Chapitre 2 - Découverte nocturne

98 13 0
                                    

Des cheveux bruns, une peau hâlée d'apparence si douce qu'elle avait déjà du mal à résister à l'envie de la caresser, un corps... sculptural. Si des doutes persistaient, ils n'avaient plus de raison d'être. Cet homme tombé des cieux était celui qui ne manquerait pas de lui briser le cœur et malgré sa bonne volonté, elle craignait de ne pouvoir lui résister bien longtemps. Sur ce point reposait toute sa malédiction.

La surprise de cet enchaînement d'événements passée, Calypso se mit au travail. Cet homme avait de grandes chances d'être un demi-dieu mais il venait de faire une chute de plusieurs milliers de mètres. Faisant appel à ses dons, elle demanda au vent de soulever son invité et l'emmena dans sa grotte. Là, elle le fit s'allonger délicatement au milieu de ses draps immaculés. Elle eut envie de se gifler lorsqu'elle songea avec ferveur à quel point elle le trouvait beau et paisible, à sa place, dans son lit, auprès d'elle.

Et voilà que ç'avait commencé ! Elle était fichue !

Ne voulant pas quitter son chevet - apparemment, cela lui était déjà impossible de se séparer de lui - Calypso pria ses amies éthérées de lui apporter un carré d'ambroisie et une dose de nectar. Nourriture des dieux, ils pouvaient aussi guérir leur descendance s'ils étaient consommés en petite quantité. Dans le cas contraire, le nectar et l'ambroisie s'avéraient mortels. N'étaient pas dieux qui le souhaitaient.

Calypso observa attentivement l'homme et caressa, de la pointe de ses doigts, son front plissé. Il semblait en pleine réflexion ou en plein rêve. Si c'était le cas, il devrait faire attention. Pour les héros, les rêves n'étaient jamais anodins. Jamais. Prémonitoires ou au sens caché, ils recélaient toujours une part de l'avenir.

- Merci, chères amies...

Calypso s'empara des remèdes incolores et inodores et les fit avaler au bel inconnu. Ce ne fut pas tâche aisée mais elle y parvint. Consciente des changements qui s'opéraient déjà en elle, la jeune femme décida de s'éloigner, non sans avoir effleuré la peau tentatrice de son hôte une dernière fois. Elle devait réfléchir. Si elle souffrait terriblement de sa solitude forcée, Calypso n'était pas désespérée au point de préférer la présence d'un homme irrésistible qui lui serait arraché lorsqu'il serait déjà trop tard pour son cœur.

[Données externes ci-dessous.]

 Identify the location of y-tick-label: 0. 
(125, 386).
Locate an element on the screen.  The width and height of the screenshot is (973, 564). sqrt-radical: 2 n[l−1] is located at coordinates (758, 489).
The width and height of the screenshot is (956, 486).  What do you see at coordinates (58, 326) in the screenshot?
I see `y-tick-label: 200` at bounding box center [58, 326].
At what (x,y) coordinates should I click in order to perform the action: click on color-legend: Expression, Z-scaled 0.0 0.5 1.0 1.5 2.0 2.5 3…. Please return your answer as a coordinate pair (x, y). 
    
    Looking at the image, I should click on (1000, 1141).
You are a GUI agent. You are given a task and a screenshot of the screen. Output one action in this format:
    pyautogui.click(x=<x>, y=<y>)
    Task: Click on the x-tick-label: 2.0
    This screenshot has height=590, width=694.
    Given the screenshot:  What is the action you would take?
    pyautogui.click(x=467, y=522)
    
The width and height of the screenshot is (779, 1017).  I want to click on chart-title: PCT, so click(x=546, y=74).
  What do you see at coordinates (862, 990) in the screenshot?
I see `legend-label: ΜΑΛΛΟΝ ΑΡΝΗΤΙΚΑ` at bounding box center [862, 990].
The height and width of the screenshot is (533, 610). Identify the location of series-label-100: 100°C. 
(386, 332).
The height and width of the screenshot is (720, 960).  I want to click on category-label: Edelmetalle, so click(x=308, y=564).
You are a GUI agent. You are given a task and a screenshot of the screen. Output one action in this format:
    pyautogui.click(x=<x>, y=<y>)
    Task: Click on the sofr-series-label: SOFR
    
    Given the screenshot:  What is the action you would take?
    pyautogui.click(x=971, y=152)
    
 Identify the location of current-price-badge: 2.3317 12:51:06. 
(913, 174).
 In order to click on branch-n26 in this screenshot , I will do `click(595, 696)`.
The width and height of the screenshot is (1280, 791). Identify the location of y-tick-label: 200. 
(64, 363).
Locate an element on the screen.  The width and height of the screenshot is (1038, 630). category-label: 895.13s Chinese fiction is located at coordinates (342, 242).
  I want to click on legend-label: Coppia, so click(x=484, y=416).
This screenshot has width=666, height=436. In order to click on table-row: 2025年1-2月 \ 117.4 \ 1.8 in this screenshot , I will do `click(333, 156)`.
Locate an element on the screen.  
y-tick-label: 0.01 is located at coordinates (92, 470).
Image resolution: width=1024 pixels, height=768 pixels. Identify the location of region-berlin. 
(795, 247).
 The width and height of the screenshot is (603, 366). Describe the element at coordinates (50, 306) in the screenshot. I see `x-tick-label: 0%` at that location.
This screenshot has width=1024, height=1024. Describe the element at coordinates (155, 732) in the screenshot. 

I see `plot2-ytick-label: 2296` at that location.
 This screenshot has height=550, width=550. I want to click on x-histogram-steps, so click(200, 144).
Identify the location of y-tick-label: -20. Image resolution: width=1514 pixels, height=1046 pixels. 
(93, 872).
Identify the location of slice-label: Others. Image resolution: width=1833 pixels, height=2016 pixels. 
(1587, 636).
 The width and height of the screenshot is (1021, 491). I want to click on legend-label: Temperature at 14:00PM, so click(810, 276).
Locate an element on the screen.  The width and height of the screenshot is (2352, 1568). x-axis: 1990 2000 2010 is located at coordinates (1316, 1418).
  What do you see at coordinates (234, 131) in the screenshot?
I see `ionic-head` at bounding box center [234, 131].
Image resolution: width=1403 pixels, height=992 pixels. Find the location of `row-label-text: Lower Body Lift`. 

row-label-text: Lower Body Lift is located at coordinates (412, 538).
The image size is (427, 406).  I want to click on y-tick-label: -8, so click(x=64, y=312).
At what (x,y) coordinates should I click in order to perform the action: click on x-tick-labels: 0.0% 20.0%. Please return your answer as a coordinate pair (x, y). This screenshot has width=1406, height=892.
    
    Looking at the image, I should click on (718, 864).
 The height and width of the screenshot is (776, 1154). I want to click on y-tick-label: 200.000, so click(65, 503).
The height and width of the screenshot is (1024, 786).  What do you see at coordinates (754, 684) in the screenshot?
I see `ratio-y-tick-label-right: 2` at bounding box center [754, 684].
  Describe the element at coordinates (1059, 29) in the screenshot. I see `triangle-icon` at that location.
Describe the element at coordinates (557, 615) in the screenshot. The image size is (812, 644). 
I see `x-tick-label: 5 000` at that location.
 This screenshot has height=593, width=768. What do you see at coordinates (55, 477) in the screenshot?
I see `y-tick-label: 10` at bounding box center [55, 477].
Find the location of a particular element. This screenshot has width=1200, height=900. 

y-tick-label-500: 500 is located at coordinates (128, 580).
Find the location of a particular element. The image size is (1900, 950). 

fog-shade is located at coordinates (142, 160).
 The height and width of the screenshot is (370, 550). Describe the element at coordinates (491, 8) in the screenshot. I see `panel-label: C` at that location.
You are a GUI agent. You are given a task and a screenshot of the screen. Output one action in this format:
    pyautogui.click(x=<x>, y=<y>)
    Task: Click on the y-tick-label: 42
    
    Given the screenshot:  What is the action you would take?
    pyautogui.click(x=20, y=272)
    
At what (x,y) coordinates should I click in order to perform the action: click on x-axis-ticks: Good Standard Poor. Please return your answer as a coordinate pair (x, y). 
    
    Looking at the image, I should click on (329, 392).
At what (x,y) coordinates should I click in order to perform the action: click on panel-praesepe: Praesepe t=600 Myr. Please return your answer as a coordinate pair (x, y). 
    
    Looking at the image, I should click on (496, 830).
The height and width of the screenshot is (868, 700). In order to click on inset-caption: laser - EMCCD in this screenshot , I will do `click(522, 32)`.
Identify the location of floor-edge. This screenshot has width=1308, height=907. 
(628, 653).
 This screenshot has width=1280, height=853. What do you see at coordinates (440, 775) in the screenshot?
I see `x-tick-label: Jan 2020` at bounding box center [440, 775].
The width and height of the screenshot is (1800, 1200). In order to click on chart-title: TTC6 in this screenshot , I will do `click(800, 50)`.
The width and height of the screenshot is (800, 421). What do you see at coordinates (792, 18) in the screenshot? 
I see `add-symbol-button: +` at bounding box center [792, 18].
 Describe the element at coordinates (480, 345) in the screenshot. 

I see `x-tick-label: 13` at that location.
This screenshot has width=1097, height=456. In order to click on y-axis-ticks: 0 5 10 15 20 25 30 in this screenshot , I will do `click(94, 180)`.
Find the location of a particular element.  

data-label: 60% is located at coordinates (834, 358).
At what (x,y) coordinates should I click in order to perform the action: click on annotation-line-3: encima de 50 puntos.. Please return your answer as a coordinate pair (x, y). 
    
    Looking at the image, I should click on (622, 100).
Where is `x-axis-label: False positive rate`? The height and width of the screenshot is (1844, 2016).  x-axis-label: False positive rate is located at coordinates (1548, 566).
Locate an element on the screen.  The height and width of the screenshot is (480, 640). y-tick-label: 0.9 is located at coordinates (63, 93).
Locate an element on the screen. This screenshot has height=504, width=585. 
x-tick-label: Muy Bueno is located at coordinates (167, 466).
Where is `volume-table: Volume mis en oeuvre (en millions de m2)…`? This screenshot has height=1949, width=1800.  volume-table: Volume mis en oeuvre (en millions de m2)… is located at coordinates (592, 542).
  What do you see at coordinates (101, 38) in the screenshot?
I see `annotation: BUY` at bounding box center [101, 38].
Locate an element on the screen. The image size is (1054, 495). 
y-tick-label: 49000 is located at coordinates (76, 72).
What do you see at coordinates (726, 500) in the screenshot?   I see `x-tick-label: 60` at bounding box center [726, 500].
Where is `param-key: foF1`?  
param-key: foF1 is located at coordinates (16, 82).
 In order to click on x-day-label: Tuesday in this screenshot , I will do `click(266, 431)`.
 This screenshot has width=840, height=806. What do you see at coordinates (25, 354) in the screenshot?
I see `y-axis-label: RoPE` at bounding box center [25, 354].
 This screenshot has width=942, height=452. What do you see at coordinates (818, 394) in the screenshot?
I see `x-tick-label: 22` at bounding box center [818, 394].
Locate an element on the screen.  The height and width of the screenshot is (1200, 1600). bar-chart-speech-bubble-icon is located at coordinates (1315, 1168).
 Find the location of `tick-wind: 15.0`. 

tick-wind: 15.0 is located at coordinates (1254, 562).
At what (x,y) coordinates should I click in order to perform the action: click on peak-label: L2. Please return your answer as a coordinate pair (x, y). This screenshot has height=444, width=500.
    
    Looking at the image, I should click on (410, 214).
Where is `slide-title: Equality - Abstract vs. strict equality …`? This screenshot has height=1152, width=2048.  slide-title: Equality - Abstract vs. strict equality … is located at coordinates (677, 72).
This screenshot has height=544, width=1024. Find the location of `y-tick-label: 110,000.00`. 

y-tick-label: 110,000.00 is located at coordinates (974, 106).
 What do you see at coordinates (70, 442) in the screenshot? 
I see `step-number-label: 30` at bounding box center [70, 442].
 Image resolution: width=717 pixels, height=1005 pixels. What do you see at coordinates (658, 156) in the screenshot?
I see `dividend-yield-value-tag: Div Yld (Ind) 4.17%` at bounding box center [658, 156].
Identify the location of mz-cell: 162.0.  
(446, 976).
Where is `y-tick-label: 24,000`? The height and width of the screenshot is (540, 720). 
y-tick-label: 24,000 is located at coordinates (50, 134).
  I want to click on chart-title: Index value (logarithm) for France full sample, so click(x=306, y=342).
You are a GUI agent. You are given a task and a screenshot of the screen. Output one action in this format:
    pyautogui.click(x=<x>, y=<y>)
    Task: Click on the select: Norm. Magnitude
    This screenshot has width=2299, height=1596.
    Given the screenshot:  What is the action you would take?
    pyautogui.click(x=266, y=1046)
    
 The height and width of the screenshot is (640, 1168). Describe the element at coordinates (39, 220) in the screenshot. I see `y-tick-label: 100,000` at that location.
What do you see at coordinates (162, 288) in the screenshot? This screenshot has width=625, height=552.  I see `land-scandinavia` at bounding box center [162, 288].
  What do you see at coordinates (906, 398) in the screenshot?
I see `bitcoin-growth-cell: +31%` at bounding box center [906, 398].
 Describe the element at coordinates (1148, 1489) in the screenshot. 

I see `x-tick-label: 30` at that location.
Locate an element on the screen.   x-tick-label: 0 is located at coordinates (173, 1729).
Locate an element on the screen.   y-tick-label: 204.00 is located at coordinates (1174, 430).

- Oh Zeus ! Je sais que tu m'entends et que tu m'observes ! Quel plaisir tu dois retirer de me voir tourmentée ! C'est un pur divertissement pour toi qui es perché sur ton trône olympien ! Mais qu'a donc fait ce jeune héros pour mériter pareil châtiment ?

Il y eut un moment de silence, puis elle reprit.

- Oh sûrement pas grand-chose. Le roi des Cieux est susceptible, tout le monde le sait ! Et ses décisions toujours démesurées !

Calypso entendit le ciel lui répondre en grondant mais elle n'en avait que faire ! Elle n'avait plus peur. Elle avait vécu assez longtemps alors si telle était la solution pour en finir, elle continuerait à injurier le tout puissant, le grand Zeus. Elle attendit puis se défoula à nouveau en criant tous les noms d'oiseaux dont elle avait connaissance mais, une fois encore, elle ne fut pas exaucée. Zeus avait pris sur lui et elle vivrait. Il voulait certainement assister plus longtemps à sa déchéance...

- Tu n'as pas le droit de te plaindre, Calypso. N'as-tu donc rien retenu des récits d'Hermès ? De ce qui se passe partout autour de toi ? Tu es seule mais tu vis, dans un endroit magnifique qui plus est...

Désemparée, elle tourna le dos à la plage où elle avait hurlé sa rage et se mit en quête de ses dentelles de lune. A cette heure de la nuit, elles devaient être écloses. Elle ignorait pourquoi mais Calypso trouvait un certain réconfort dans ces fleurs nocturnes. Peut-être parce qu'elle savait que, tout comme elles, elle ne verrait jamais rien d'autre que cette terre. Elle se laissa guider par la lumière spectrale qui se dégageait de leurs pétales et atteignit l'endroit d'Ogygie où la majorité d'entre elles poussaient. Véritable petite prairie argentée, c'était son petit coin de paradis. Les larmes glissant sur chacune de ses joues, Calypso se laissa tomber à genoux au milieu de ses compagnes d'infortune et en profita pour déverser son désarroi et son chagrin.